Which is more important – the whole or its parts?
We all know that the whole is greater than the sum of its parts, but it is equally true that the value of the whole is completely determined by the value of its parts. So which is more important?
In life we confront this dilemma all the time. Do we push for a team mentality – do we teach ourselves and our children that individual needs should be set aside for the sake of the community? Or do we stress the value of individuality and emphasize the uniqueness and specialness of each person, created in the image of God?
The tension between these two streams of thought is brought together in our two Torah portions – Vayakel and Pikudei – which, unlike previous portions, are usually read together on the same Sabbath day.
Vayakel means “assembled” as in “Moses assembled the whole Israelite community . . . ” There are many Hebrew words for “gather” or “bring together” but Vayakel, more than any other word, stresses the coming together for the purpose of forming one whole. The “assembled” become an “assembly.”
Pikudei, on the other hand, means “counting.” This word emphasizes that everyone “counts.” Every individual is important and unique, an indispensable part of God’s creation.
The fact that these two Torah portions are usually read together teaches us that both perspectives are correct. They aren’t mutually exclusive; rather they are complementary. One without the other is incomplete; it takes both ways of looking at things to get life right.
Perhaps this is why one renowned rabbi used to keep two pieces of paper in either pocket every day. In one pocket, the paper read: “The world was created for me!” In the other, “I am but dust and ashes.” Together, both of these outlooks keep a person balanced. The tricky part is knowing when to pull out which piece of paper. Some situations call for individual expression, while others call for quiet subservience. With God’s help, we will know which situations call for which approach.
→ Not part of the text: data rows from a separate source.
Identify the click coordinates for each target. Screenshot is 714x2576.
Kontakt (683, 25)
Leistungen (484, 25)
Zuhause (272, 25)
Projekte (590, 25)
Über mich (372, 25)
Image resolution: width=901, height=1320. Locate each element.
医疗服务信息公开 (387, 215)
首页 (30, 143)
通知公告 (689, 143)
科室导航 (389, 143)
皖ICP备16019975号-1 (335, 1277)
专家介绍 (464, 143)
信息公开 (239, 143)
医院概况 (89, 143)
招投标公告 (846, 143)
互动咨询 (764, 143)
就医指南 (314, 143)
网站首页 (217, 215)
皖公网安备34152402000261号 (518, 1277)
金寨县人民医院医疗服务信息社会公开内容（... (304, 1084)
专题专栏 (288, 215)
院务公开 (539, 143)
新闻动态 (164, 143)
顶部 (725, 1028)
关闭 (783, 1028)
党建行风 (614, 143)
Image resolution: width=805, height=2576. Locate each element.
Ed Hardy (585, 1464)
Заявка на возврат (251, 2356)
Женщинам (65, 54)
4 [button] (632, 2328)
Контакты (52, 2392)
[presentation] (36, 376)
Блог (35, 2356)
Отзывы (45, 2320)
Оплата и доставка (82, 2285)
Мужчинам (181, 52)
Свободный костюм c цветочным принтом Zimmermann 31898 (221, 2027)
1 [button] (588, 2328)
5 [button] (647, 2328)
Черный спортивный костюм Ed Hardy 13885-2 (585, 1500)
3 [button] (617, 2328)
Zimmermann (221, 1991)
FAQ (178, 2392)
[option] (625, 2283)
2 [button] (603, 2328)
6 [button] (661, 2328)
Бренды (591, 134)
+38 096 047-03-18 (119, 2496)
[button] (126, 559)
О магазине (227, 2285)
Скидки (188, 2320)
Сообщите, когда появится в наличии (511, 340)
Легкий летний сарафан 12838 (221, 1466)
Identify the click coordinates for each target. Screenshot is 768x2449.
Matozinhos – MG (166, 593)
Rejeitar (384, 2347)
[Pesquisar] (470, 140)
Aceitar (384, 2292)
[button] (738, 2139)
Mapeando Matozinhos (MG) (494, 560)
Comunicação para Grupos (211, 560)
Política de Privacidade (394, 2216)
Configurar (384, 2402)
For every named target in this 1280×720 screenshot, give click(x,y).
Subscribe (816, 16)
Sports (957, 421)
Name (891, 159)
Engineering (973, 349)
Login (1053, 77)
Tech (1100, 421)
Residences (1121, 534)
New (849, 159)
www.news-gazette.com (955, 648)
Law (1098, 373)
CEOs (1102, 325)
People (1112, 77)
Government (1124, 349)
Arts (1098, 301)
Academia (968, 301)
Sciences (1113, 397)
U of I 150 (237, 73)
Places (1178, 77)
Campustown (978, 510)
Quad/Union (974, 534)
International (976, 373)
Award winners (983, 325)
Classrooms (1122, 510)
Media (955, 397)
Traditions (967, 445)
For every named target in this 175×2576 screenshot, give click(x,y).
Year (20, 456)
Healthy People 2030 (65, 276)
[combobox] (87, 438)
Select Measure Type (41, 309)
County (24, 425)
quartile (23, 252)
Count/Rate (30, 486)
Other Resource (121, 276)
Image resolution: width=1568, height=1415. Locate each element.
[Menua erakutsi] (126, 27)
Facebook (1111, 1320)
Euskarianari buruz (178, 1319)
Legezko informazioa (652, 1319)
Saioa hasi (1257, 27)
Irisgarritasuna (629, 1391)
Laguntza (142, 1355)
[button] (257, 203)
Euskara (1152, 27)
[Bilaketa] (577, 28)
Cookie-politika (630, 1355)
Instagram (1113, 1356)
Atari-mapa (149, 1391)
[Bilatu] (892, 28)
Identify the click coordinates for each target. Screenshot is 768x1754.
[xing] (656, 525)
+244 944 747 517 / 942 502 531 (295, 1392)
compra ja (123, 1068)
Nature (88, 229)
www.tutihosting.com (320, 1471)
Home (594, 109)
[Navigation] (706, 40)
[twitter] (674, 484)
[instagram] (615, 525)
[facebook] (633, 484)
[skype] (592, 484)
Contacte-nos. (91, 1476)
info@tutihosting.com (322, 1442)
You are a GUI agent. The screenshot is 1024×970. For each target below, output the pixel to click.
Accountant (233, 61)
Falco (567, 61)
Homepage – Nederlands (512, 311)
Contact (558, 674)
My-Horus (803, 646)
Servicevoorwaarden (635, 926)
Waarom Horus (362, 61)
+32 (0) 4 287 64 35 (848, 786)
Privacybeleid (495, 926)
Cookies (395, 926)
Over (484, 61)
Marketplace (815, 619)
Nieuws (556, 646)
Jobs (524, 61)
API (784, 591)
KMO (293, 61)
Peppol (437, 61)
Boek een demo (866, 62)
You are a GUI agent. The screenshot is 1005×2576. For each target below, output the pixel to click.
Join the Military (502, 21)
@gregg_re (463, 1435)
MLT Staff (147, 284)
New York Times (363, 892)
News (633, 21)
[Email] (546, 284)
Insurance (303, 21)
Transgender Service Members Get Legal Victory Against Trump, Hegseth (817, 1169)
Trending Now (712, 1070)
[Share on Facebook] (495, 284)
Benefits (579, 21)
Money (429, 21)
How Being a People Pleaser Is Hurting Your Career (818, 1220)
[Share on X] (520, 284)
The message of this week’s double Torah portion teaches us that we need to spend time every day addressing both our individual needs and also the needs of the world around us. We must begin each day by asking both “what do I need today?” and also “what can I contribute to the world?” If we do so, we will end each day with the profound satisfaction that comes with knowing that we have both contributed to the perfection of God’s world while also taking care of ourselves, His children.